(Beginning of Text shown)

It's been four years I have managed to restrain myself from engaging in any sexual activities. I get on well with women but will distance myself if I sense any one showing interest. I can’t seem to accept their love and affection yet at the same time, I detest being a homosexual. I doubt if I know what love is even though I am approaching 30.


Thelma said:

How can you find love if you detest yourself so much? The guilt and shame, the choking rage, will always be a barrier to your quest for love and happiness.

Poverty and loneliness could have steered your need for love and attention. But homosexuality is a personal sexual inclination, the desire and love for someone of the same sex. Perhaps your first sexual encounter with a male had triggered such desires and subsequently, you find yourself drawn to men. But if you are uncomfortable and confused about your true needs, seek psychiatric help.

You are right to have stopped having indiscriminate sex with multi-partners for quick and easy relief. The emptiness after, the lack of fulfilment and the feeling of being used would have added to self-disgust and shame. But subduing your needs and desires, hiding from your feelings and having to keep the women at bay can be very tiring and self-defeating. You will soon want to give up on yourself, give up on love. Where is your zest for living, for enjoying life’s precious moments now?

Stop hating yourself. Understand your own needs without discrimination. Homosexuals are not diseased, abnormal creatures. They love, they bleed and they breathe as we all do. But perhaps you are truly not one. There are many guys like you who are able to change their sexual orientation after they have gone through group and self-therapy.

You also need to come to terms with the past and rest the guilt and pain. Understand that you were a victim of sex abuse. Your teacher was the callous perpetrator who had used your youth and innocence. Your college encounter was a test of your feelings and urges. Unfortunately, you found it difficult to accept and comprehend. So you started running from yourself, avoiding the truth and hiding in shame all these years.

Denial is more painful than the truth. When you have to keep away from love to avoid the pain, how can you be truly happy? You are afraid that you cannot love a woman as much as you fear you love a man. It’s time that you seek help and come to terms with your own sexuality.

Date some women, be friends with men. Let your heart decide. Do not be afraid anymore. Man or woman, there is no shame in love.


I felt that Thelma gave a balanced and unprejudiced advice. Or at least as best as she could. She said that homosexuality is not the disease, but then went on next to say many guys like you who are able to change their sexual orientation after they have gone through group and self-therapy.

Clearly, she has been taken in by the reparative therapy propaganda.

But she redeemed herself towards the end, suggesting that Confused come clean and face the truth.

I also love the last bit. Man or woman, there is no shame in love.

How very true.


savante said...

I read that paper too - and I found that bit on the gay boy's father really sweet. He's trying and that's all that matters, isn't it? :)

And kid... 200 km isn't all that far away. I have a fast car.


Derek said...

Yeah, I totally agree. At least the dad is trying.

200km isn't that far, but I prefer my boyfriend to be a bit closer to home or a phone call away.

And hey, who you calling a kid, uncle Paul? ;P

Anonymous said...

Sorry for being contrary but I've a small note on the 2nd letter: in this case therapy might be the right thing for the poor guy.

I'm not saying that gay can be "cured" but in this case, how can you be sure he's really gay? He was seeking love and attention and was abused. At that age, he may have formed a subconscious link between sex (gay in this case) and affection. Be that the case he may not actually be gay at all.

Before you jump on me for being anti-gay, please note that I am gay myself. I wasn't abused or molested and I grew up in a perfectly normal and humdrum environment. As such I can be sure that I was born gay. In this poor guys case he may or may not actually be gay, therapy ought to be able to help him work it out.

(End of Text shown)
(Beginning of Provided material)

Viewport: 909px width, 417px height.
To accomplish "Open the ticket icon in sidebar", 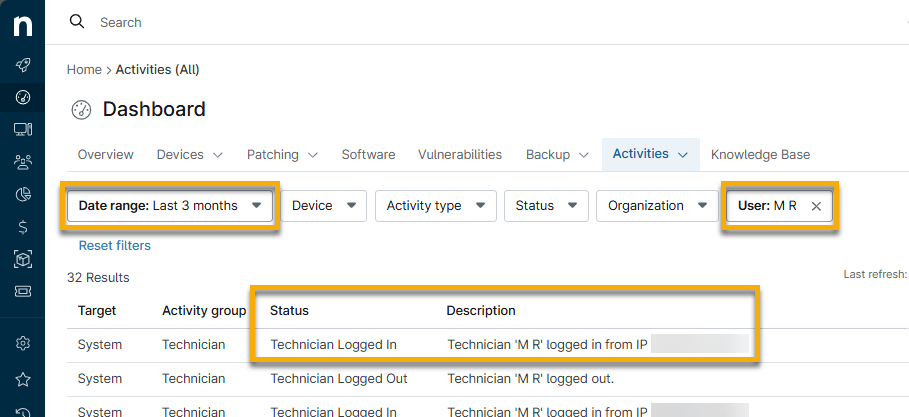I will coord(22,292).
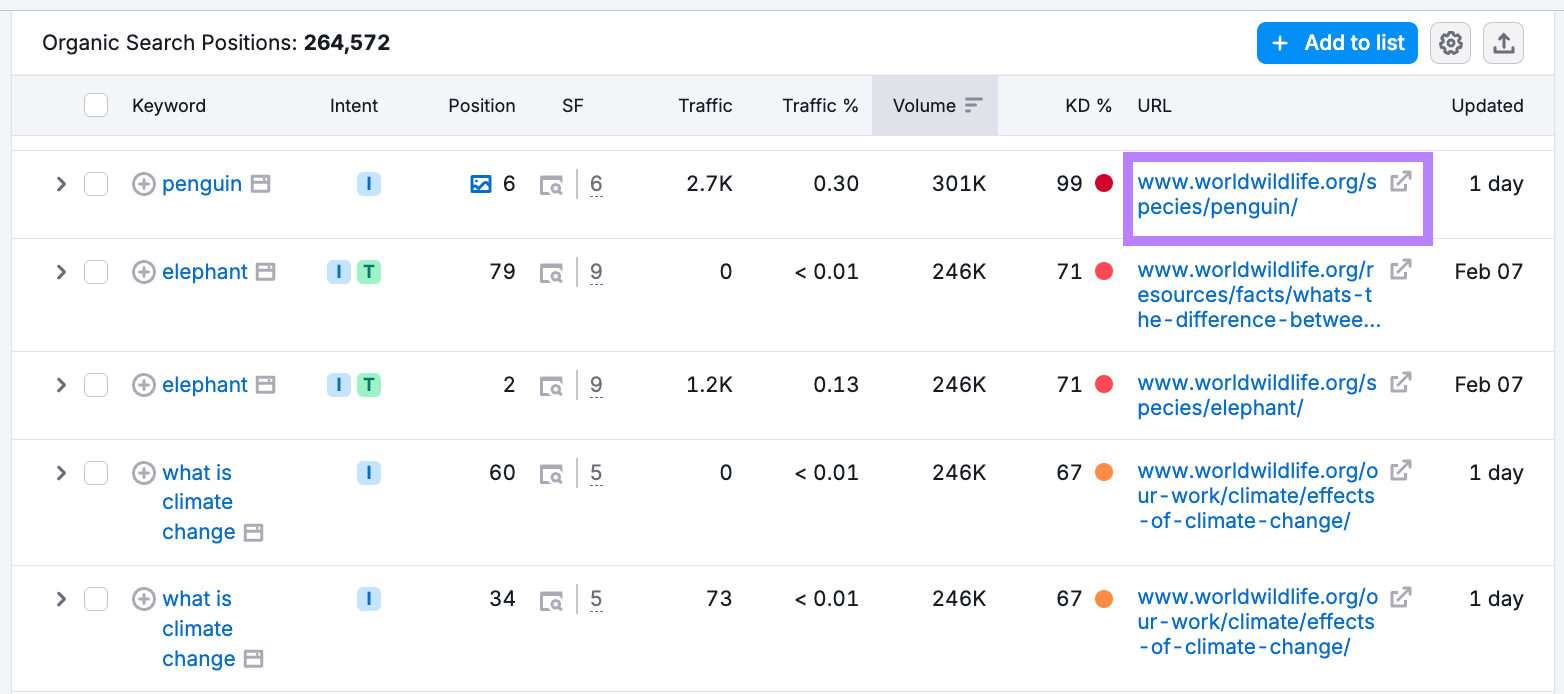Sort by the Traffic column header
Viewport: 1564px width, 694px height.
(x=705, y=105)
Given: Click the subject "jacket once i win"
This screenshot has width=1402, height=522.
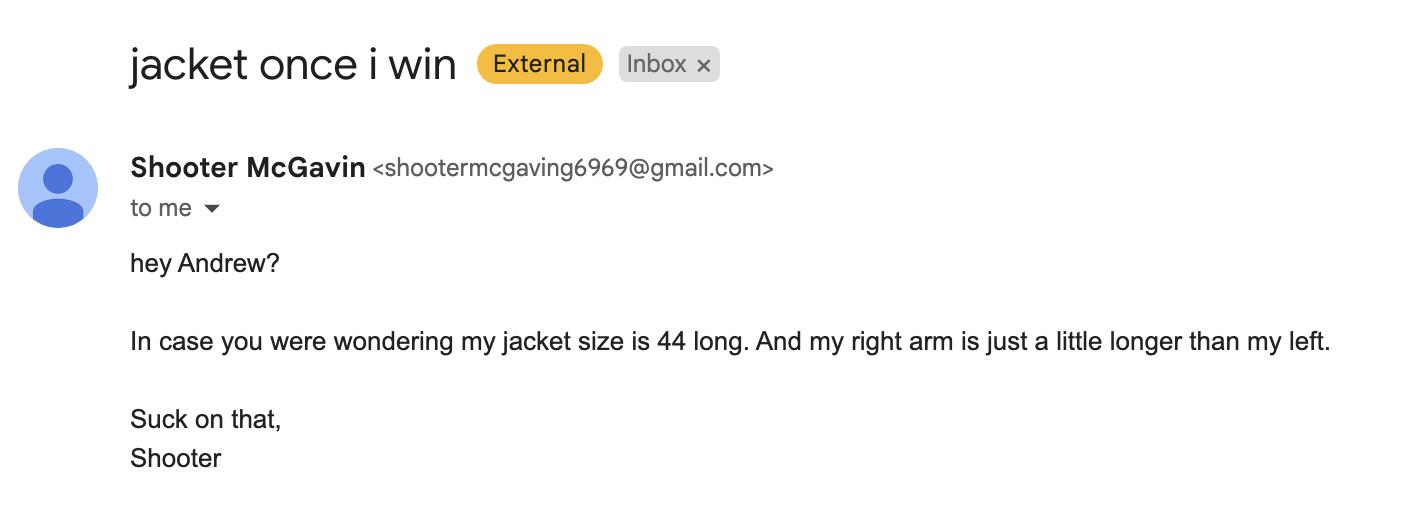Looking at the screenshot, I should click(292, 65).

(End of Provided material)

Work order 1
Answer these from the advice text:
(a) What age is the letter writer approaching?
(b) According to Thelma, what are homosexuals not?
(c) What distance does savante say isn't all that far away?
Work order 2
Please reproduce part of the advice text word for word. Begin at the words "I felt that" and stop after "savante said...".
The entries above are separate from the advice text.

Written response 1
(a) 30
(b) Diseased, abnormal creatures
(c) 200 km

Written response 2
I felt that Thelma gave a balanced and unprejudiced advice. Or at least as best as she could. She said that homosexuality is not the disease, but then went on next to say many guys like you who are able to change their sexual orientation after they have gone through group and self-therapy.

Clearly, she has been taken in by the reparative therapy propaganda.

But she redeemed herself towards the end, suggesting that Confused come clean and face the truth.

I also love the last bit. Man or woman, there is no shame in love.

How very true.


savante said...